**Data provided:**
++++++++++

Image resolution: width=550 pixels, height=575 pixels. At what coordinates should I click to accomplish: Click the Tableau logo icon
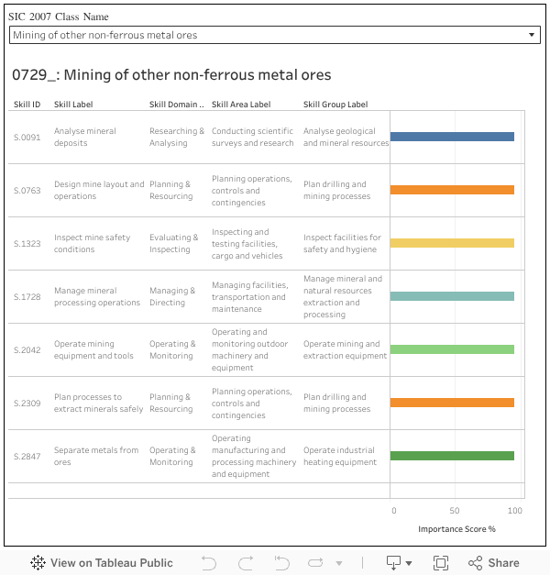coord(39,563)
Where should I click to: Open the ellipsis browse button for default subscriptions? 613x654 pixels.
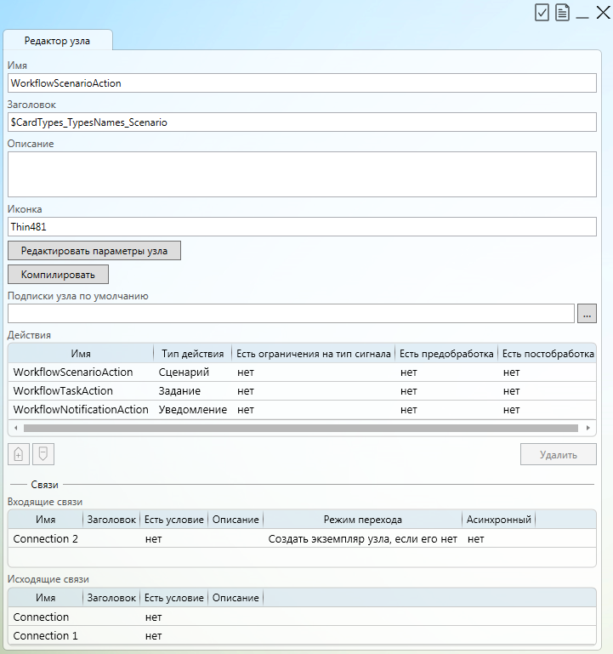587,314
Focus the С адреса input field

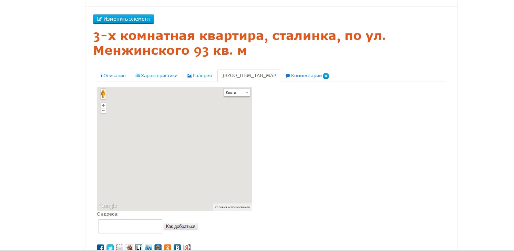(130, 226)
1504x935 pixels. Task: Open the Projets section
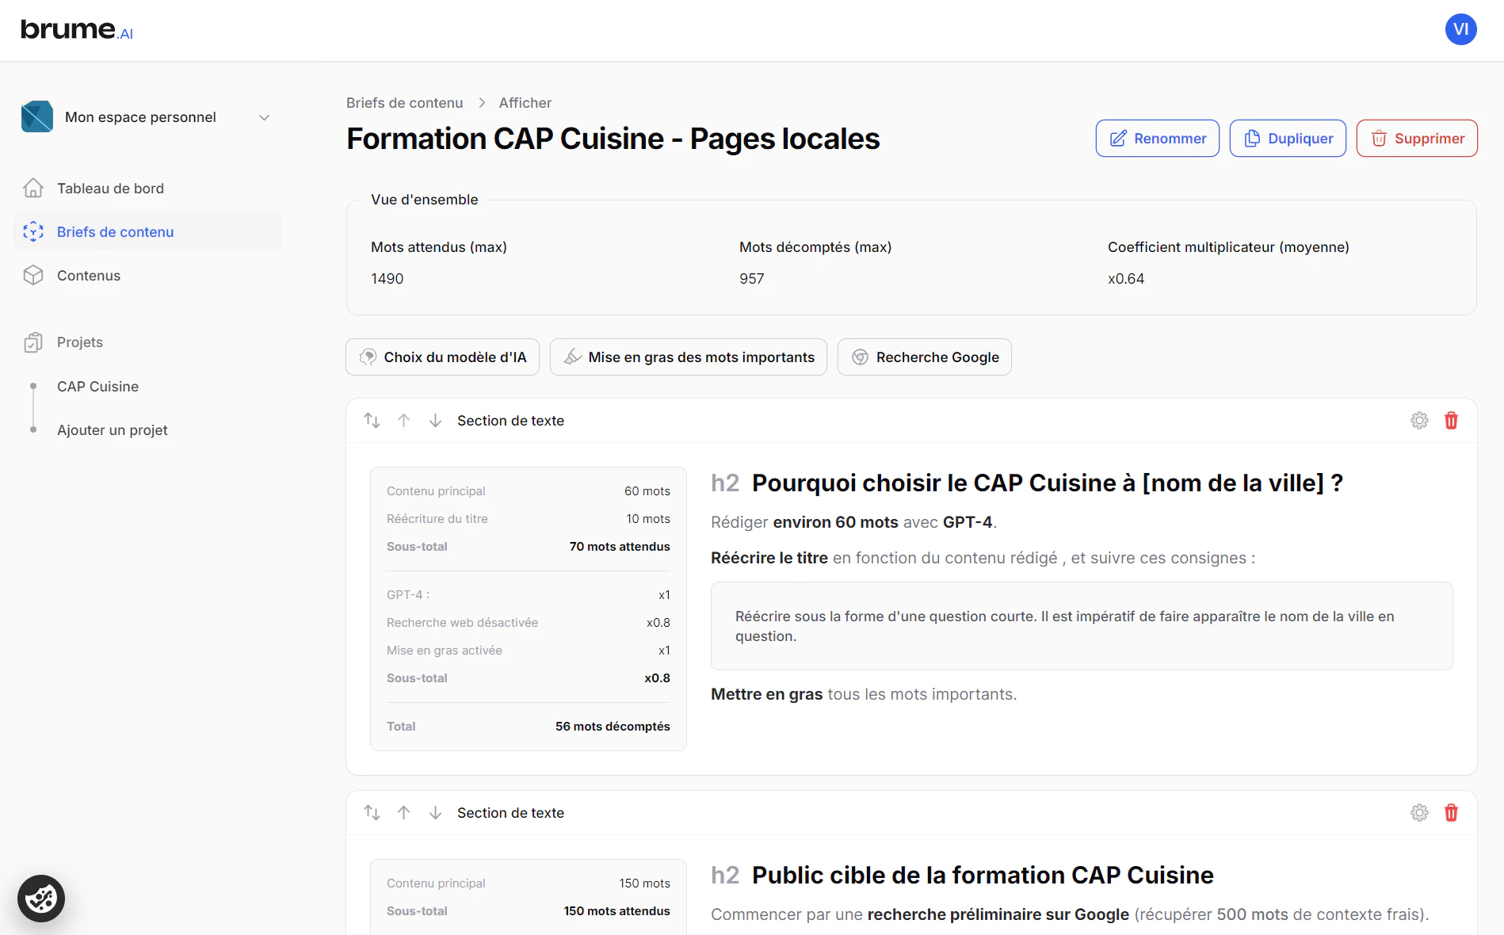pos(80,342)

++++++++++

**Stated goal:** Retype each of the items above word for word, leaving out the pictures.

**Answer to this exercise:**
Image resolution: width=550 pixels, height=575 pixels. At what coordinates should I click to accomplish: Click the Tableau logo icon
coord(39,563)
Where should I click to: Open the ellipsis browse button for default subscriptions? 613x654 pixels.
587,314
Focus the С адреса input field

(130, 226)
1504x935 pixels. Task: Open the Projets section
pos(80,342)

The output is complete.